**阅读摘录**
= = =

HaloRecSys
HaloRecSys is a simple movie recommendation web project. including offline statistic recommendation, online realtime recommendation, user register and login, online model serving and 'guess what you like' and other functions.
Dependency
-
Mongodb
启动指令:
sudo mongod --dbpath /usr/local/mongodb/data/ --logpath /usr/local/mongodb/data/logs/mongodb.log --config /usr/local/mongodb/data/mongodb.conf sudo mongod --config /usr/local/mongodb/data/mongodb.conf
-
Redis
-
Spark 2.4.3
-
Scala 2.11.8
-
zookeeper
启动方式:
zkServer start
-
kafka
启动指令:
查看topic
kafka-topics --list --zookeeper localhost:2181/kafka
创建topic
kafka-topics --create --zookeeper localhost:2181/kafka --replication-factor 1 --partitions 1 --topic recommender
kafka-topics --create --zookeeper localhost:2181/kafka --replication-factor 1 --partitions 1 --topic log
启动kafka (,必须以管理员身份启动,一堆坑)
sudo kafka-server-start -daemon /usr/local/etc/kafka/server.properties
创建生产者topic
kafka-console-producer --broker-list localhost:9092 --topic recommender
消费者topic
kafka-console-consumer --bootstrap-server localhost:9092 --topic log
- flume
配置文件(不要把注释写在一行最后,调了我一天的时间)
agent.sources = exectail
agent.channels = memoryChannel
agent.sinks = kafkasink
# For each one of the sources, the type is defined
agent.sources.exectail.type = exec
agent.sources.exectail.command = tail -f /Volumes/Study/RS/Projects/HaloRecSys/BusinessServer/src/main/log/agent.log
agent.sources.exectail.interceptors = i1
agent.sources.exectail.interceptors.i1.type = regex_filter
agent.sources.exectail.interceptors.i1.regex = .+MOVIE_RATING_PREFIX.+
# The channel can be defined as follows.

= = =

**数据摘录**
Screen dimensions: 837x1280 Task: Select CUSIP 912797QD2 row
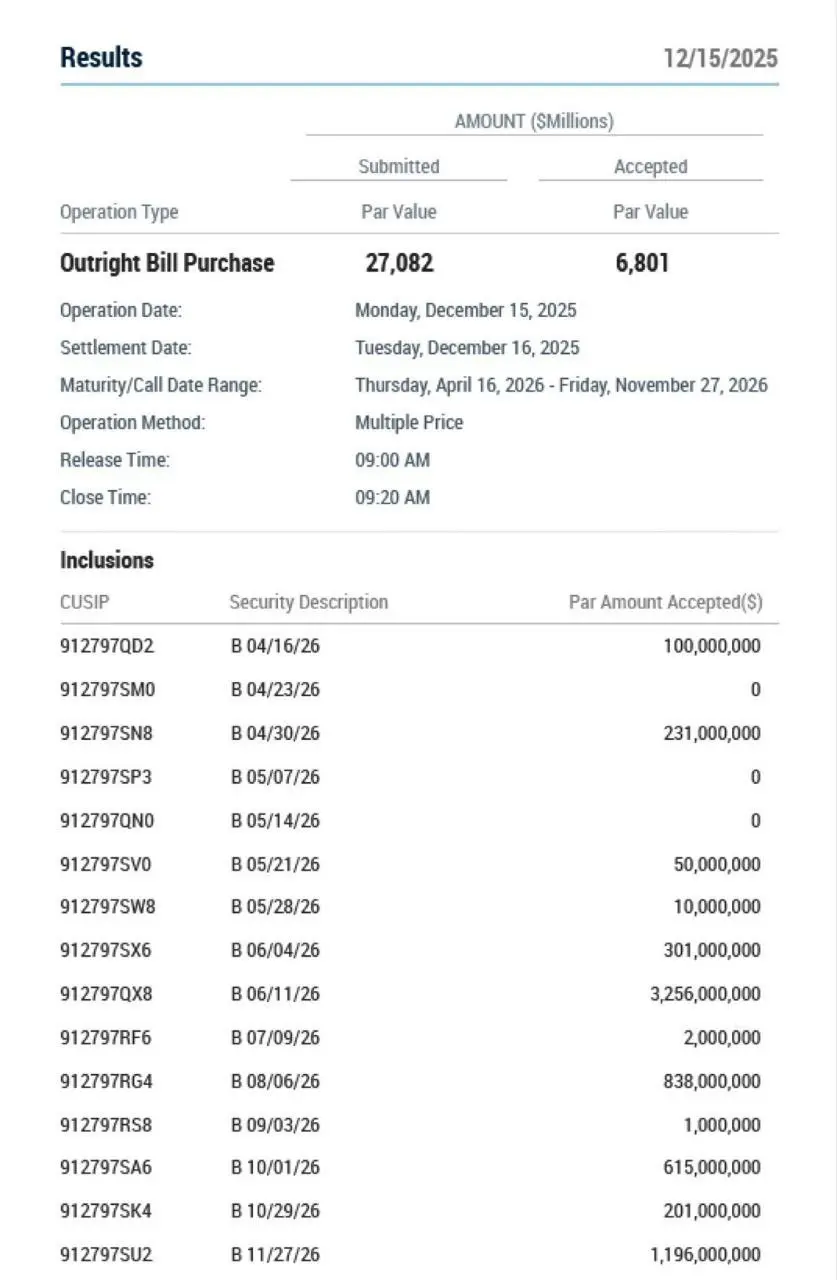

= = =

**任务要求 1**
根据上面的阅读摘录,判断以下三项说法是否与之相符,逐项回答“是”或“否”,并原样引用摘录中起决定作用的文字:(a) 所列 Spark 的版本为 2.4.3;(b) 启动 kafka 无需管理员身份;(c) flume 配置中 agent.sinks 的取值为 kafkasink。
**任务要求 2**
按照上面的阅读摘录,启动 zookeeper 用的是哪条指令?

**任务解答 1**
(a) 是。“Spark 2.4.3”
(b) 否。“必须以管理员身份启动”
(c) 是。“agent.sinks = kafkasink”

**任务解答 2**
zkServer start